GeekBying changed the delivery company from TNT that I had asked to DHL, but I finally got the drone, at 10th July. It appeared to be a fine little device and worked fine – for two minutes. Then it run out of battery, and a key problem emerged: the battery did not charge with the provided charger. The drone remained dead.

I contacted GeekBuying and their “After Sales Service”, and they responded by asking photo or video evidence of the problem. I made a video where I showed how connecting the charger to the battery does nothing. There was a wait (of ten days) after which they said that they had “contacted the manufacturer” and that are convinced that this is a battery problem. However, a battery is small and “easy to lose during the way” so they wanted me to make another order, where the replacement battery could be combined. This sounded a bit odd. I said that thank you, but I am not interested to order something else at the moment, but I would appreciate if they could just send me the replacement battery.

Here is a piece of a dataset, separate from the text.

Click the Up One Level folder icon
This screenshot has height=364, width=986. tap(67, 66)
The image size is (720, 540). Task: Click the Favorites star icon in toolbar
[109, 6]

Another long wait. Finally, in 11th August, I got another small package from China, with the replacement battery Geekbuying had sent me. There is a photo below, showing the original Bugs 2 battery, and the “replacement”.

Batteries: original Bugs 2 battery, and the Geekbuying "replacement part"
Batteries: original Bugs 2 battery, and the GeekBuying.com’s “replacement part”. Make a guess, which is which?

I mailed the GeekBuying After Sales Service again, explaining that the replacement battery was a completely wrong one, and that they had made a mistake. I did send them photos of both batteries, side by side, and explained that the replacement battery was of wrong capacity (750 mAh vs. 1800 mAh of the original), and that it was also of wrong shape, as the original Bugs 2 battery is specially designed to lock into the battery compartment of the drone. The whole deal was starting to smell fishy, and I asked for instructions to return the drone, and get a refund.

GeekBuying responded by email “We are sorry for that the battery is not original, as there is no original battery in manufacturer. We confirmed it and the battery can work on this drone as well, pls try it first.”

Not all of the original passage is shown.